Problem requirements -
According to the passage on school and clinic occupational therapy, how long do clinic sessions usually run?

As a pediatric occupational therapist, the most common settings involve working in an outpatient clinic or at a school. Many pediatric OTs explore both of these settings through fieldwork opportunities or by diving into it and beginning to work at one.
I’ve heard many therapists inquire about the differences of both in order to find a good fit when job-hunting, so I’ve outlined them below.
One of the biggest differences between the two is that a child who demonstrates difficulty related to their education (i.e., attending to classroom lessons, reading notes, writing legibly, staying organized, using classroom tools, etc.) can receive OT through the school.
Children who experience difficulty in the community or at home exclusively aren’t usually eligible for school OT but can receive therapy at a clinic instead.
So as an OT working in the school, you would be more likely to address difficulty attending to class or poor handwriting than to address a child who can’t sit down and participate in mealtime with his family at home. With that said, there is also overlap. Many clinics address fine-motor and sensory related goals in addition to the issues interfering with function in the community or home.
The hours an OT works at a school are generally the hours of a school day.
A typical school day is anywhere from 7:30 or 8:30 to about 3pm. Hours at charter schools typically run longer, and private schools may vary. At a clinic, the hours tend to run much later into the evening, as school-aged children are in class all day and parents bring them after school hours.
Shaila Singh, MS, OTR/L, is a registered occupational therapist and the founder of Mindful Movement, an occupational therapy and yoga therapy clinic in Ithaca, NY. In addition to the clinic, she has experience working in private and public schools. Singh states that while the frequency – number of sessions per week- is generally higher in schools, the quality decreases. School sessions are fairly short – generally 30 minutes long in an elementary school.
“That time includes picking up the child, transitioning to the room where therapy is held (walking, taking socks and shoes off, preparing the student for what is to come), and trying to address what goals you can by completing them in a short period of time, while accounting for transition time back to class.”
Clinic sessions usually last longer than sessions that take place a a school.
Singh states that the parents/caregivers are overall more likely to carry out the strategies you recommend in a clinic. “From my personal experience in the clinic setting, most parents personally bring their child to receive services willingly, and because they are paying for the services or even a co-pay, there is more carryover, discussion, and interest.”
Clinic sessions usually last longer than schools, running from 45 to 60 minutes. Clinic therapy often depends on scheduling availability of the therapists and child, how much parents can afford, and whether the clinic can accommodate the child, Singh says.
Singh also discussed how sensory integration, an approach used to elicit an appropriate arousal and response from children who have difficulty processing sensory stimuli, can be incorporated.
“School therapy is done throughout the day, and in most cases the child is able to get sensory input from the teachers or aides in the room, as well as make visits when needed to the sensory gym for additional input.” So despite the lack of direct communication that you get with parents every session in a clinic, there can still be carryover depending on the staff support and available equipment.
It’s important to consider the specific scheduling demands, nature of the goals, and environment when deciding between a school-based or clinic-based therapy job. Some clinics even contract therapists out to schools several times a week, blending the experiences together.

Dataset entries -

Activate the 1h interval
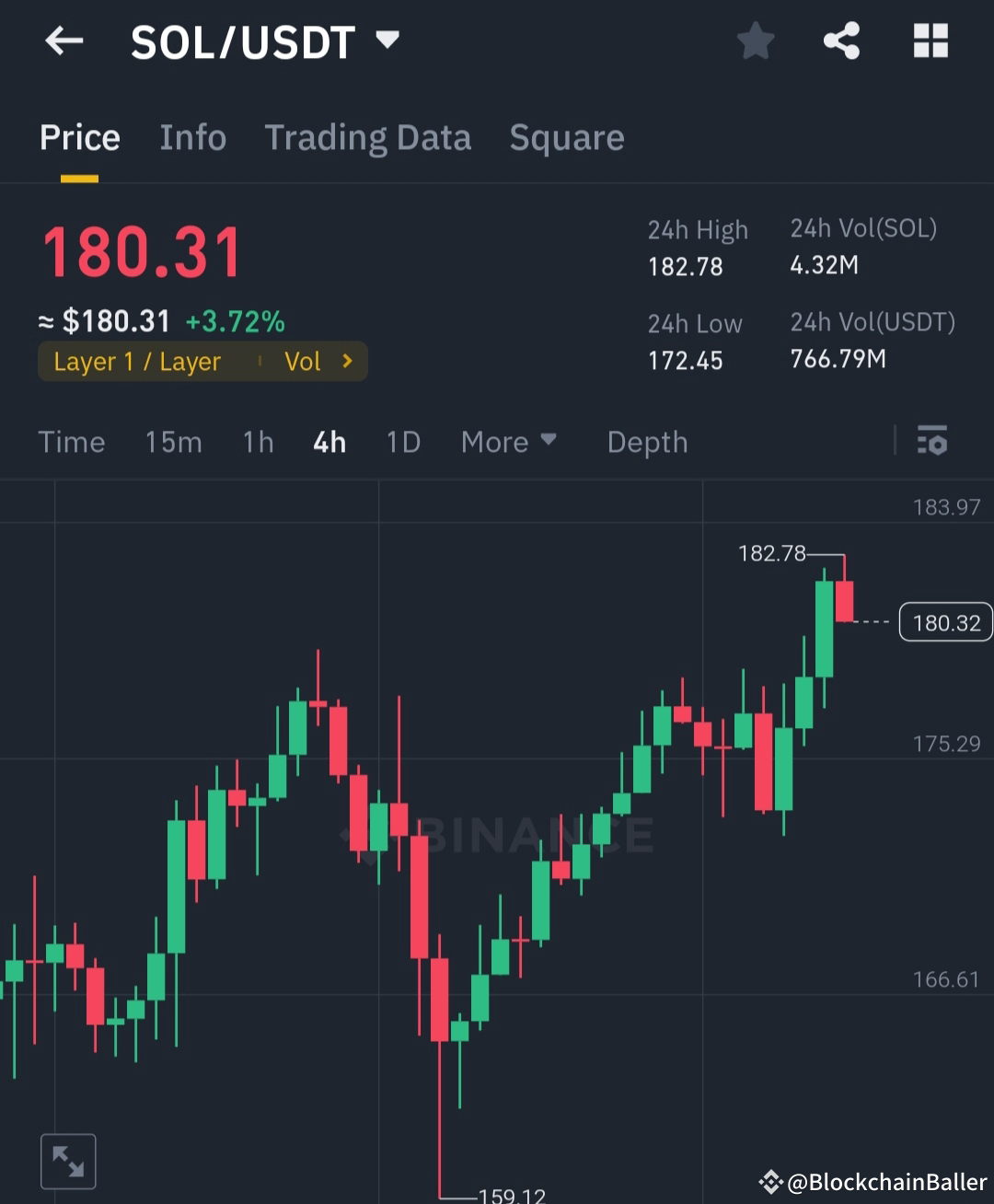 pos(257,442)
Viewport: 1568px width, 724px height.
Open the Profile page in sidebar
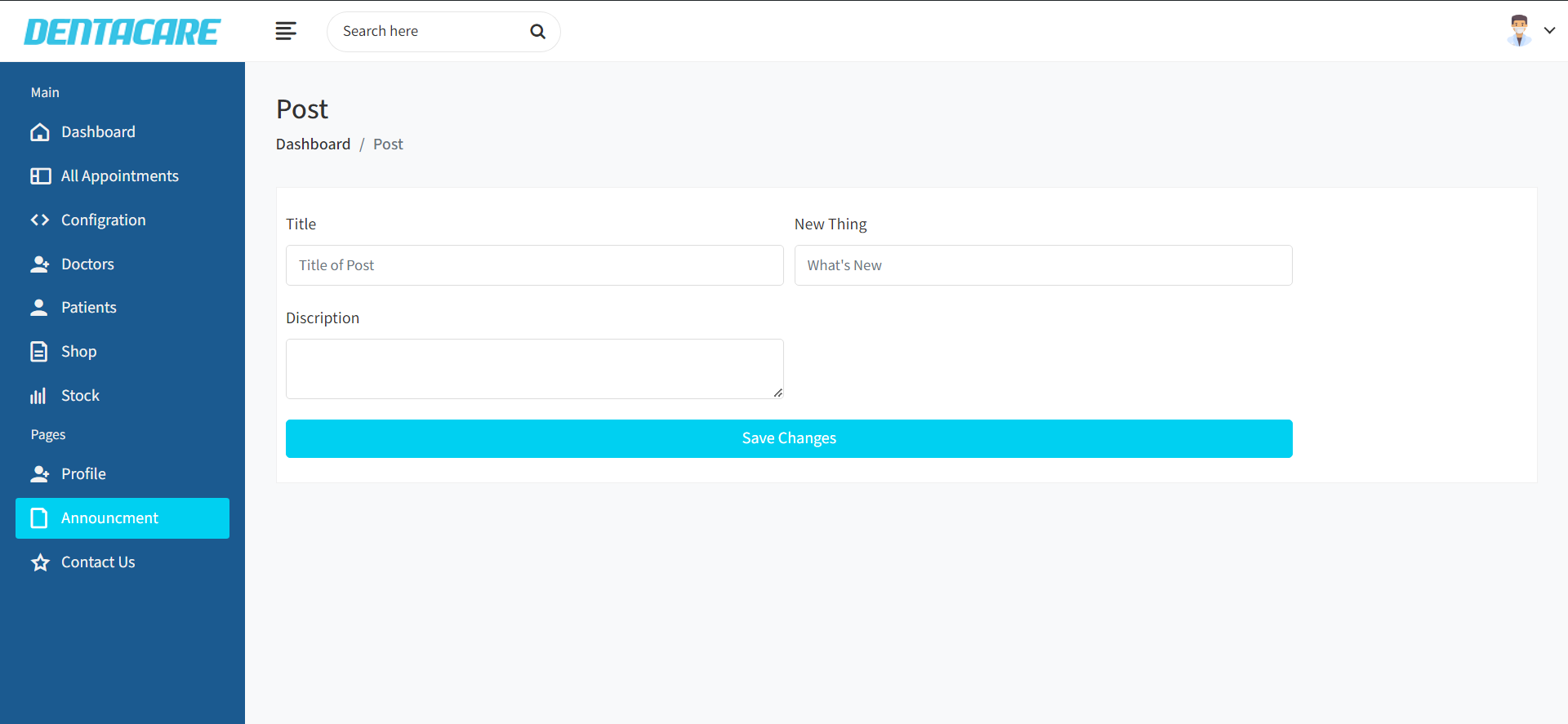[83, 474]
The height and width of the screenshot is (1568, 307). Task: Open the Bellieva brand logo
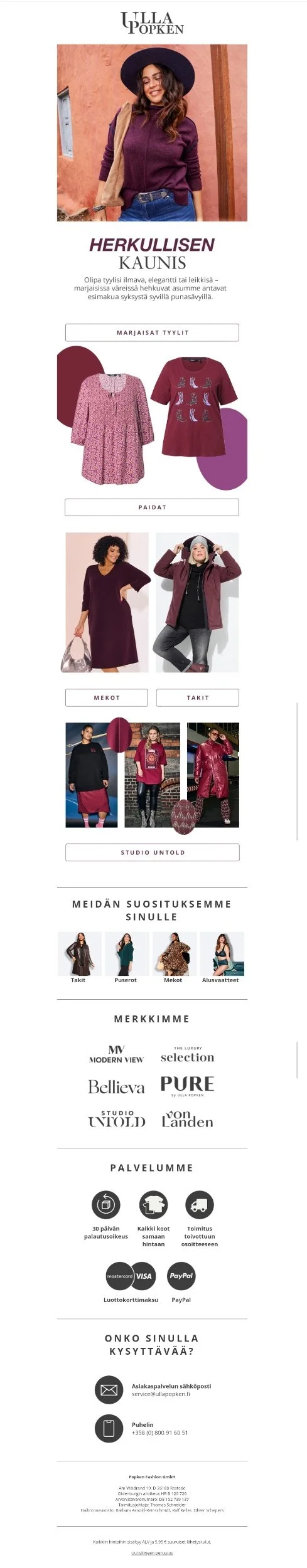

Your response -
From 45 to 60 minutes.